Sa vie, sa carrière, ses engagements, elles les a retracés dans de nombreux livres. Tout au long de ceux-ci, Gisèle Halimi raconte des épisodes douloureux de son enfance et de sa jeunesse, d’amères désillusions concernant la mysoginie pendant son mandat de députée (1981-1984)
Son parcours s’inscrit dans l’histoire des luttes menées en France dans la deuxième partie du siècle. Inlassable, volontariste, exigeante, sûre d’elle, et désireuse de contrôler ce qui la concerne dans le cadre de cette interview, Gisèle Halimi continue son travail d’avocate et, en animant l’Observatoire de la parité, poursuit son engagement féministe...
"Quand j'ai défendu Djamila Boupacha, cela faisait six ans que je défendais des militants du FLN. Avec d'autres avocats, mais nous n'étions pas très nombreux, nous avions instauré un véritable pont aérien entre Paris et l'Algérie, là où il y avait des tribunaux militaires, des tribunaux d'exception.
C'était d'autant plus urgent de le faire que sans nous probablement, il n'y aurait pas eu de défense : tous les avocats algériens avaient été plus ou moins arrêtés, déportés, mis dans des camps. Je l'ai fait pendant huit ans de ma vie.
J'étais seule, j'avais deux enfants de cinq ans et deux ans, et je n'avais pas les moyens de les faire garder. Mais il y avait une urgence absolue, non seulement pour la cause mais pour ce qui s'y passait.
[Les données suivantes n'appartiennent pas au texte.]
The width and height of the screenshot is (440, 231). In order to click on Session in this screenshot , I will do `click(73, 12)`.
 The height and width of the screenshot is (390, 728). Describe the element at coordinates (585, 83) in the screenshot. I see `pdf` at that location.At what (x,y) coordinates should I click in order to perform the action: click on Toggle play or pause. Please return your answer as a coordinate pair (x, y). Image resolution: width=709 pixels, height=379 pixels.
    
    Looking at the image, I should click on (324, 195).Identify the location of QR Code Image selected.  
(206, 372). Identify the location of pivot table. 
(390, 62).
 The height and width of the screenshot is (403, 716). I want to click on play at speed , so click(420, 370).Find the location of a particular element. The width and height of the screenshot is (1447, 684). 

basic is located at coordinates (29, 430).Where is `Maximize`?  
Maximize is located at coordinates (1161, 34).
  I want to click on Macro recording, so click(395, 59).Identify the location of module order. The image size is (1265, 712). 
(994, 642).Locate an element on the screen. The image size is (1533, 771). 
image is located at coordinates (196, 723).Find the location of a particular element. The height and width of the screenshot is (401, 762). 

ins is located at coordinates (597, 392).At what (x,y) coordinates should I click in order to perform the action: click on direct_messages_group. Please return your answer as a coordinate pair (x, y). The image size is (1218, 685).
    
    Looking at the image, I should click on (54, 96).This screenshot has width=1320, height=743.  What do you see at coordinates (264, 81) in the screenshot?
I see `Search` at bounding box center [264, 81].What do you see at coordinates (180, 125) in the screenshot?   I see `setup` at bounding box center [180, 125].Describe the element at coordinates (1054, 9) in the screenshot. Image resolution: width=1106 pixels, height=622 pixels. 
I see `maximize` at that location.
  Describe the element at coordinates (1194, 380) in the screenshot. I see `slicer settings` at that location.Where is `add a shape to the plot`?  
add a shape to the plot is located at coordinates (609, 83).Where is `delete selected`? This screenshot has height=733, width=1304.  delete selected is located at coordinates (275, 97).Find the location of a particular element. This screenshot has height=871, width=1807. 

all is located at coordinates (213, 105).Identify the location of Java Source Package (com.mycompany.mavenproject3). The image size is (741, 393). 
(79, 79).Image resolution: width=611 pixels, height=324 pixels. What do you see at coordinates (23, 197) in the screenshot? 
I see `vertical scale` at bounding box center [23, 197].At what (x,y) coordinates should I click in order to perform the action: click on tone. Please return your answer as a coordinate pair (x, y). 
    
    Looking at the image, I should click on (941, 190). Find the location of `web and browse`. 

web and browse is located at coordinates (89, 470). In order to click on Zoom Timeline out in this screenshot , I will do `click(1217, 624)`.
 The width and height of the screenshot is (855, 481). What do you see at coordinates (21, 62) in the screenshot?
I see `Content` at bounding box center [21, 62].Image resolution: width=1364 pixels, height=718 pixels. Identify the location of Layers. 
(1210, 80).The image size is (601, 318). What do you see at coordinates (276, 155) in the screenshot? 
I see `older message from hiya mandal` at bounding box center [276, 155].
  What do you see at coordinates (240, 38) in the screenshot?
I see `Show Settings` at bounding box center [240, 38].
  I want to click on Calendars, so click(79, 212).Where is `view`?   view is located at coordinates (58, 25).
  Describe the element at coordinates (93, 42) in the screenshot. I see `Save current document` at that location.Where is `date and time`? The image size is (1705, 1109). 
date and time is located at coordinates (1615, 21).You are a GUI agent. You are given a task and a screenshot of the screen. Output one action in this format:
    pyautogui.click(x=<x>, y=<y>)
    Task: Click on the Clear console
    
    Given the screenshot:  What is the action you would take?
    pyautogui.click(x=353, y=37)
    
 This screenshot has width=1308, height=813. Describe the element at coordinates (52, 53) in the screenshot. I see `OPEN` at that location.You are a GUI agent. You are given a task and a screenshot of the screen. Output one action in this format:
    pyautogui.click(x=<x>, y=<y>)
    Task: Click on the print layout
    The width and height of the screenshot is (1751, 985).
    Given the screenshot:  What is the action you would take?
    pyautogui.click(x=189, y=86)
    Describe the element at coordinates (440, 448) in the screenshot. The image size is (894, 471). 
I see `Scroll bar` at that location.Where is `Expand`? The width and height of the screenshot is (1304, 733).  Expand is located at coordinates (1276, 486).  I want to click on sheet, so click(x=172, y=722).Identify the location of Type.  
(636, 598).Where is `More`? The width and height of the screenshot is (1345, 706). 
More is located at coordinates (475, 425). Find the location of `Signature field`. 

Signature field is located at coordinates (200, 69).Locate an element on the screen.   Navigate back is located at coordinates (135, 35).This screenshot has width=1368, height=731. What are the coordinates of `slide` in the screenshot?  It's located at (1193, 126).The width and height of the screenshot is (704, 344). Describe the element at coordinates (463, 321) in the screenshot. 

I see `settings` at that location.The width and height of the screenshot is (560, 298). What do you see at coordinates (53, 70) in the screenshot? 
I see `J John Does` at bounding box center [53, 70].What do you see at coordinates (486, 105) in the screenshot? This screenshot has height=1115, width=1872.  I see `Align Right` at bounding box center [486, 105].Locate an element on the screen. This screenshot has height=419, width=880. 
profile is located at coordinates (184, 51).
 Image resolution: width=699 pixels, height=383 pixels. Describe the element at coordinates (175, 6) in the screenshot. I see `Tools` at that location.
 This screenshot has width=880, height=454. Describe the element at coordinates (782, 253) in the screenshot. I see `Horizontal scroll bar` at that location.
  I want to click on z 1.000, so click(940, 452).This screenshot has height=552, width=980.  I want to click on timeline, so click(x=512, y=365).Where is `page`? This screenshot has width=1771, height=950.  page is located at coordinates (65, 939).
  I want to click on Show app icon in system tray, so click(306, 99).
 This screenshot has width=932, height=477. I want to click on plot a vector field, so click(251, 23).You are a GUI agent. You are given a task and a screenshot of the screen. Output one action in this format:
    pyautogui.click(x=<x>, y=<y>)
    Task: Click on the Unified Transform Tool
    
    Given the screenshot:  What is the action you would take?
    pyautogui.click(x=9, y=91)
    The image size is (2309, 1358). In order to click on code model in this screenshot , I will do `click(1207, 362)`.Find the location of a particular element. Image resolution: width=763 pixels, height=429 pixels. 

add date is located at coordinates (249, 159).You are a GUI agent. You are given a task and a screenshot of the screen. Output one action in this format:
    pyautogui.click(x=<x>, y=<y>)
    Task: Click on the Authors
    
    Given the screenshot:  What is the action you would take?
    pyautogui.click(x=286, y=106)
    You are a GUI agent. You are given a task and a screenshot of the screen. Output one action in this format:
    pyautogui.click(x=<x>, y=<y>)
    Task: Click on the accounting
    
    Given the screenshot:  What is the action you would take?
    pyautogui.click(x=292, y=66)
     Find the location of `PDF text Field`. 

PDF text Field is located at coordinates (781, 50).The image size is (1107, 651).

Djamila Boupacha, c'était en 1960. Cela faisait six ans que l'on parlait des tortures. Djamila Boupacha était au secret, torturée et détenue depuis plus de cinq ou six semaines. Militante du FLN, elle avait 21 ans, elle était musulmane, très croyante, elle n'avait pas commis d'attentat mais était sur le point d'en commettre un. Elle allait déposer une bombe, mais elle ne l'a pas fait. Et donc elle a été arrêtée puis abominablement torturée par des parachutistes, jour et nuit. Elle a été violée avec une bouteille d'abord, elle qui était vierge et musulmane ; elle m'écrivait des lettres : "Je ne sers plus à rien, je suis à jeter..."
J'ai pris l'avion pour aller la défendre. Son procès avait lieu le lendemain. On m'a donné une autorisation, car il fallait ça, pour y aller. Je suis arrivée à Alger et quand je l'ai vue, j'ai été absolument… enfin comme n'importe qui l'aurait été, bouleversée. Elle avait encore les seins brûlés, pleins de trous de cigarettes, les liens, ici (elle montre ses poignets), tellement forts qu'il y avait des sillons noirs. Elle avait des côtes cassées...
Elle ne voulait rien dire, et puis elle a commencé à sangloter et à raconter un petit peu. Je suis rentrée à l'hôtel pour préparer le procès du lendemain et le soir même, la police est venue m'arrêter et m'expulser. Je n'ai donc pas pu plaider le procès. Djamila a refusé de parler.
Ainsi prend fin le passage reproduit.